MMD for multi-channel latent

ahmed-fau commented 6 years ago

Hi,

I am investigating how to implement WAE for a fully convolutional encoder and decoder such that there is no fully connected layers being used. Assuming that I am working with 1D data, I have a latent code (i.e. output of the bottleneck) with dimensionality [batch_size X 1024 channels X 8 samples_per_channel].

I have used the implementation of imq_kernel shown here which is similar to your implementation . However, this is only working with 2D data (no channel dimension).

My question: is it OK to sum every tensor along the channel dimension (which will lead to matrix of size [batch_size X number_of_samples] then continue as usual ? or there is no way from using fully connected layer to flatten the tensor before mmd calculation ?

When I have used that approach, I got very unstable values for the mmd_loss, the values are fluctuating between positive and negative and there is no monotonic decrease !

Finally: in case of using fully conv layers like what I have described, does the latent code represent a samples from distribution Q(z|x) that should be compared w.r.t Gaussian noise of mean 0 and covariance I ? Or the latent in all cases shall be a vector of means and matrix of co-variance that should be fitted onto Gaussian (which is ur case when using FC layers)?! Does the situation (of fitting mean and covar onto Gaussian) happen also in case of WAE-GAN ?

Sorry for prolonging and many thanks in advance

tolstikhin commented 6 years ago

Hey,

it's hard for me to answer, because I think I'm misunderstanding some parts of your question.

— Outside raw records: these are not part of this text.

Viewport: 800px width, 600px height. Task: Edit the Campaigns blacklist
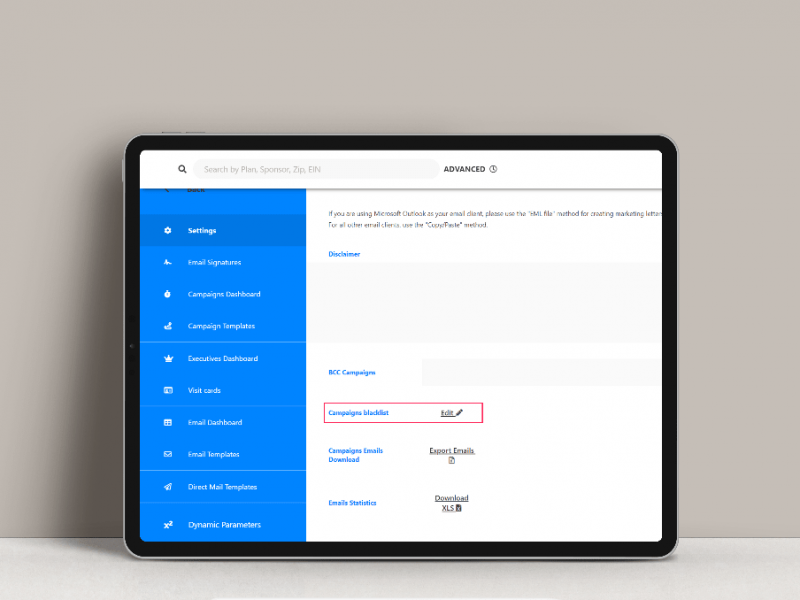coord(452,413)
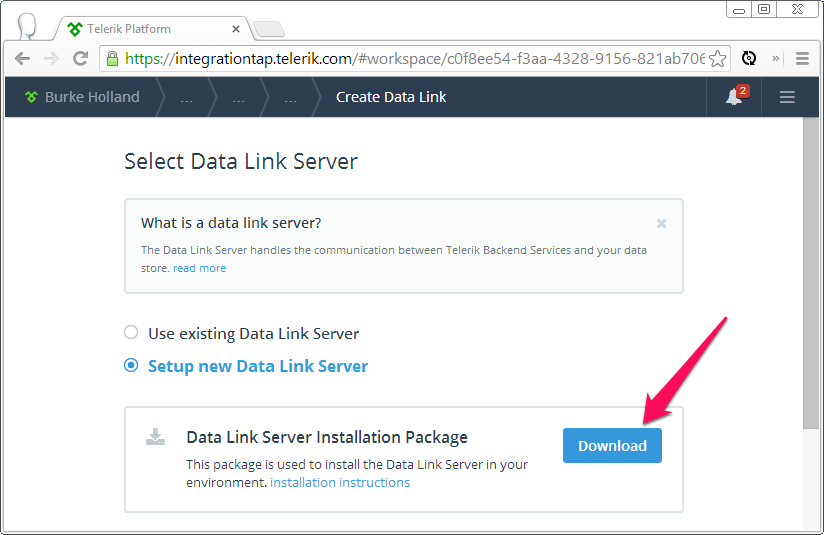Expand the third collapsed breadcrumb ellipsis
The height and width of the screenshot is (535, 824).
[289, 97]
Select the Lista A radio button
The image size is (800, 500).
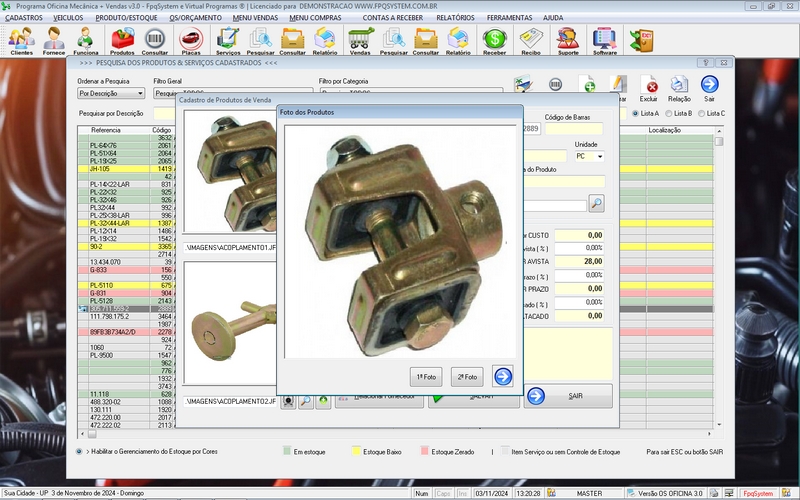[x=635, y=114]
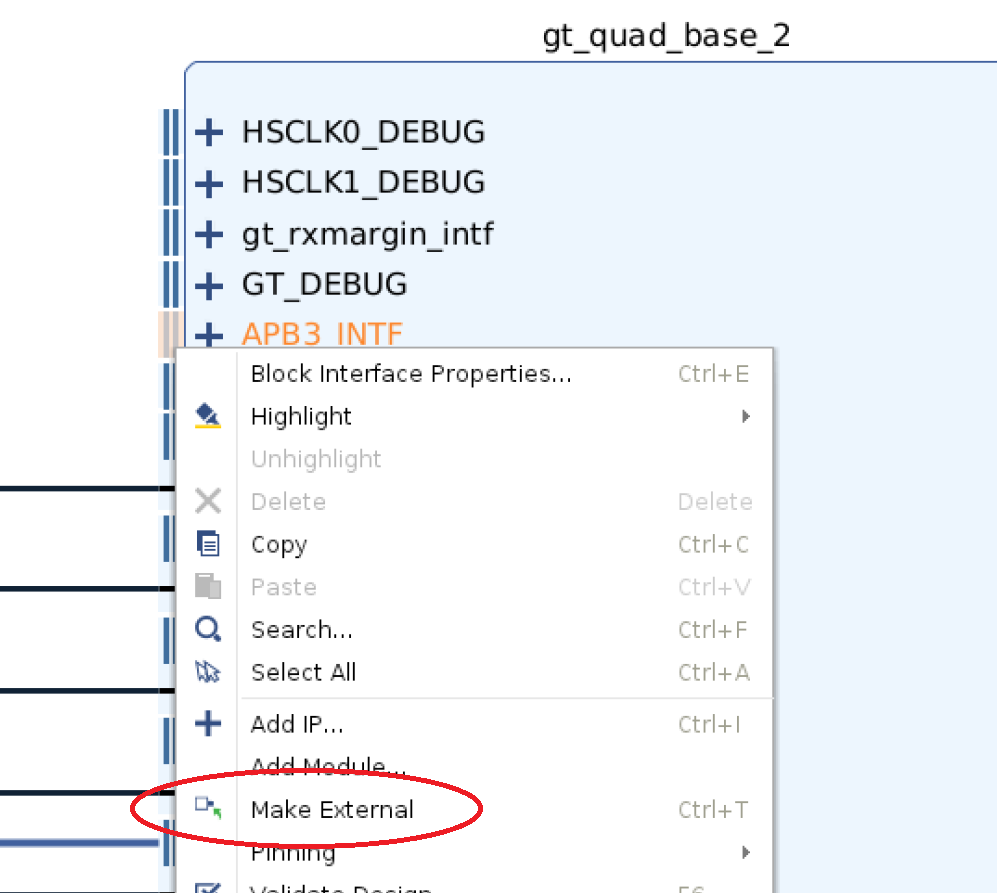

Let me clarify:

[----- You wrote -----] Assuming that I am working with 1D data, I have a latent code (i.e. output of the bottleneck) with dimensionality [batch_size X 1024 channels X 8 samples_per_channel]. [----- ---------- -----] The latent space (the "bottleneck space", or where the encoder spits out the points) can in principle be any space, but if you want to use Gaussian prior (and from your further questions it indeed seems this is the case) it should be the d-dimensionsl Euclidean space R^d. If you are mini-batching, the encoder should then spit out vectors of shape [batch_size X d].

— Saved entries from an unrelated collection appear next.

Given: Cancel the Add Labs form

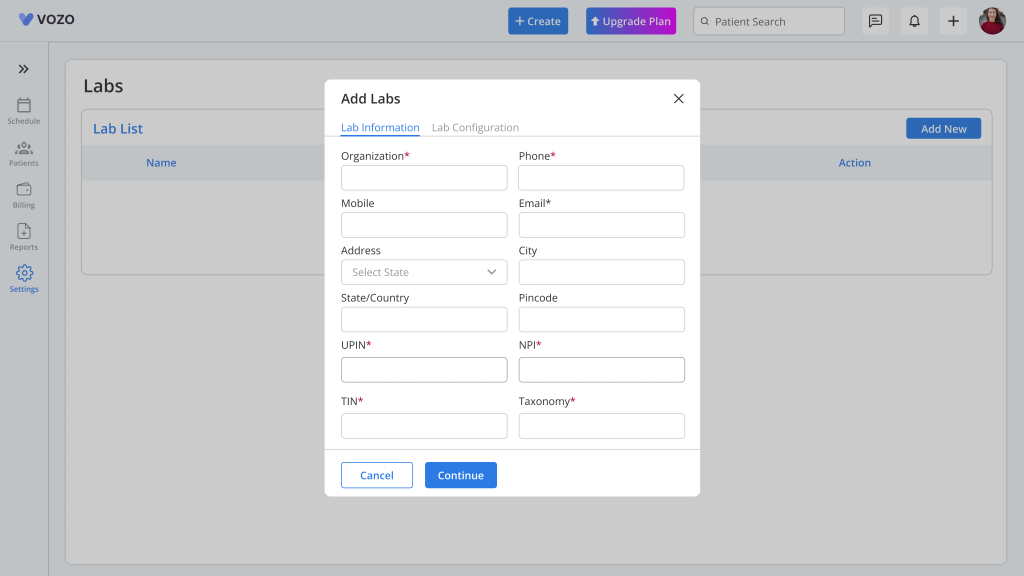Looking at the screenshot, I should pos(377,475).
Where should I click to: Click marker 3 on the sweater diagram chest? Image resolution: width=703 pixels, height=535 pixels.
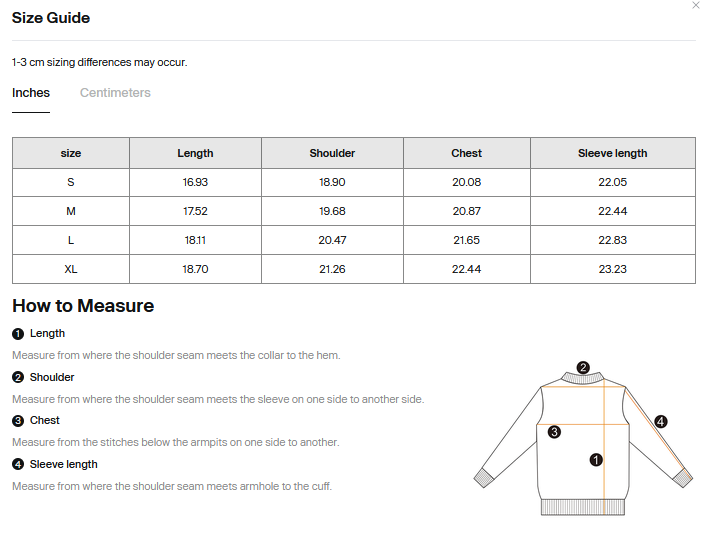point(554,432)
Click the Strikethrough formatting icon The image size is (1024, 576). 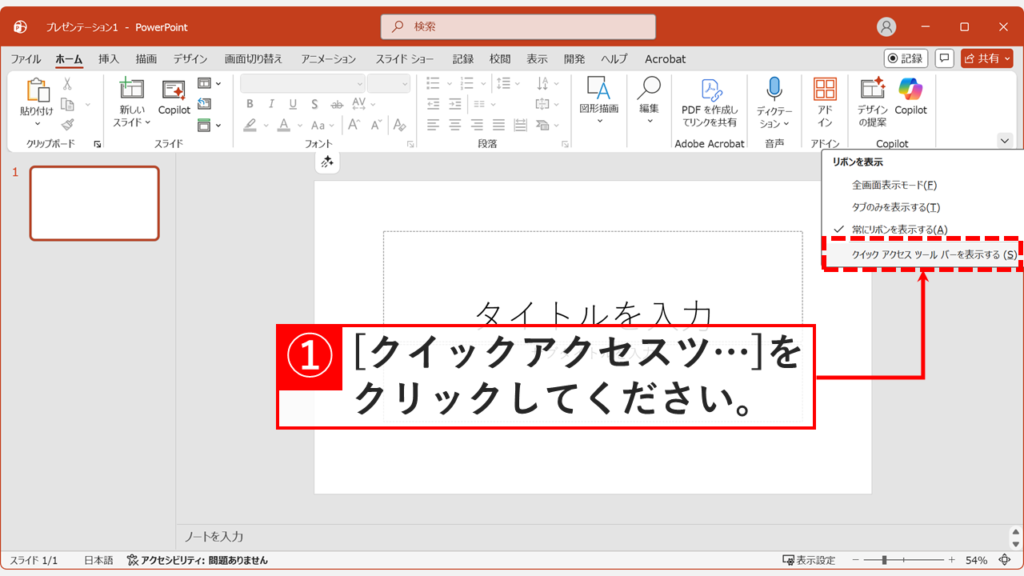click(337, 104)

[----- You wrote -----] I have used the implementation of imq_kernel shown here which is similar to your implementation . However, this is only working with 2D data (no channel dimension). [----- ---------- -----] I am not familiar with that code, but from a quick review I see it may have some issues. For instance, these lines seem to forget taking squares of the coordinates before summing them in the norms computation. If that indeed is a bug, this may be causing some instabilities...

[----- You wrote -----] Finally: in case of using fully conv layers like what I have described, does the latent code represent a samples from distribution Q(z|x) that should be compared w.r.t Gaussian noise of mean 0 and covariance I ? Or the latent in all cases shall be a vector of means and matrix of co-variance that should be fitted onto Gaussian (which is ur case when using FC layers)?! Does the situation (of fitting mean and covar onto Gaussian) happen also in case of WAE-GAN ? [----- ---------- -----] I am a bit confused with the terminology you are using. Let me try clarifying. The goal of the WAE regularizer is to make sure that the aggregated posterior, which is the distribution in the latent space obtained by first sampling the data point and then encoding it, matches the prior distribution. It is not the conditional Q(Z|X), which you should match with the Gaussian, but the mixture of these conditionals across multiple input points X sampled from the data.

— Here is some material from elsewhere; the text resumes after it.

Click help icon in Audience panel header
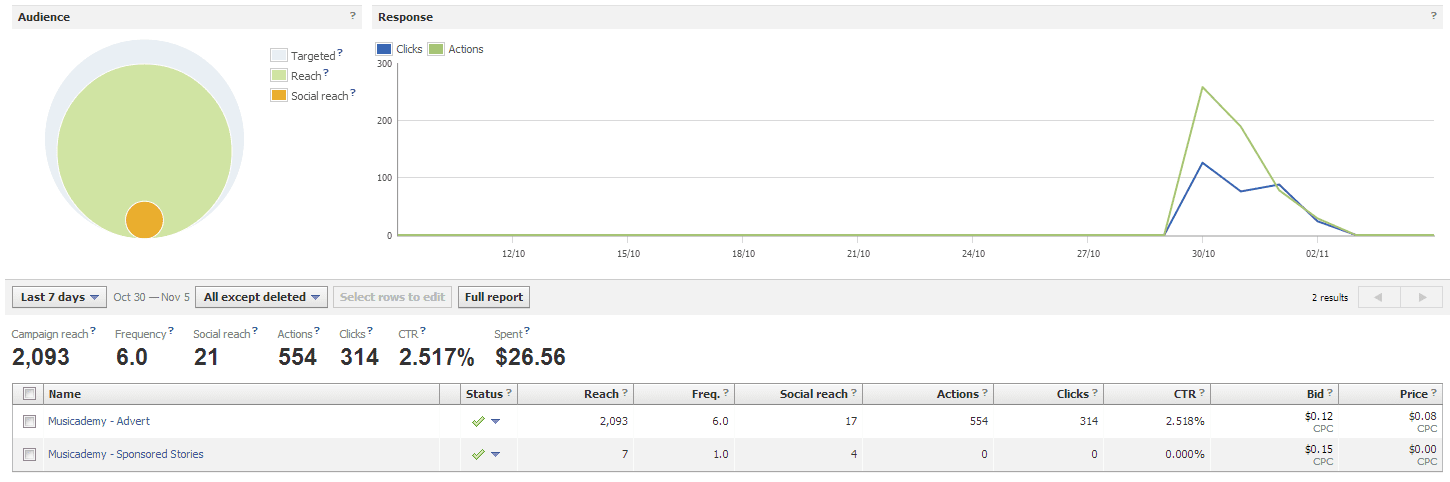This screenshot has height=482, width=1450. click(352, 16)
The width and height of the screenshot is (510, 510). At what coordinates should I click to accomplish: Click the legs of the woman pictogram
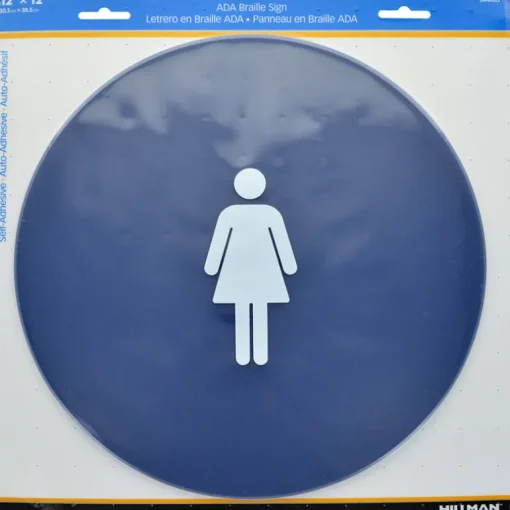point(251,334)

Let me know if there are still questions remaining.

ahmed-fau commented 6 years ago

Sorry for my complicated description.

What I was doing is simply encode the input mini-batch (without using fully connected layer at the encoder output, so the output is still a multi-channel tensor). Then I compare this encoded representation (which is multi-channel) with random Gaussian with the same dimensionality in terms of mmd measure to get the regularization term. Finally I feed that multi-channel encoded representation to the decoder network in order to reconstruct the signal.

Accordingly, I was dealing with that encoded representation as the 'samplings' from Q(Z|X). Does this make sense ?

ahmed-fau commented 6 years ago

"aggregated posterior, which is the distribution in the latent space"

I think this sentence means that the encoder output 'must be' parameters of distribution Q(Z|X) (like what is in VAE), not samples from the distribution Q(Z|X) as what I did !

tolstikhin commented 6 years ago

Hey,

[----- You wrote -----] What I was doing is simply encode the input mini-batch (without using fully connected layer at the encoder output, so the output is still a multi-channel tensor). Then I compare this encoded representation (which is multi-channel) with random Gaussian with the same dimensionality in terms of mmd measure to get the regularization term. Finally I feed that multi-channel encoded representation to the decoder network in order to reconstruct the signal. [----- ---------- -----]

Yeah, sure, it makes sense now. So, instead of having a (batch_size, latent_dim)-shaped tensor after encoding as in our implementation, you are ending up with, say (batch_size, latent_dim1, latent_dim2)-shaped one. In other words, for a given input, the code in your case is not a latent_dim-dimensional vector but rather a higher dimensional tensor.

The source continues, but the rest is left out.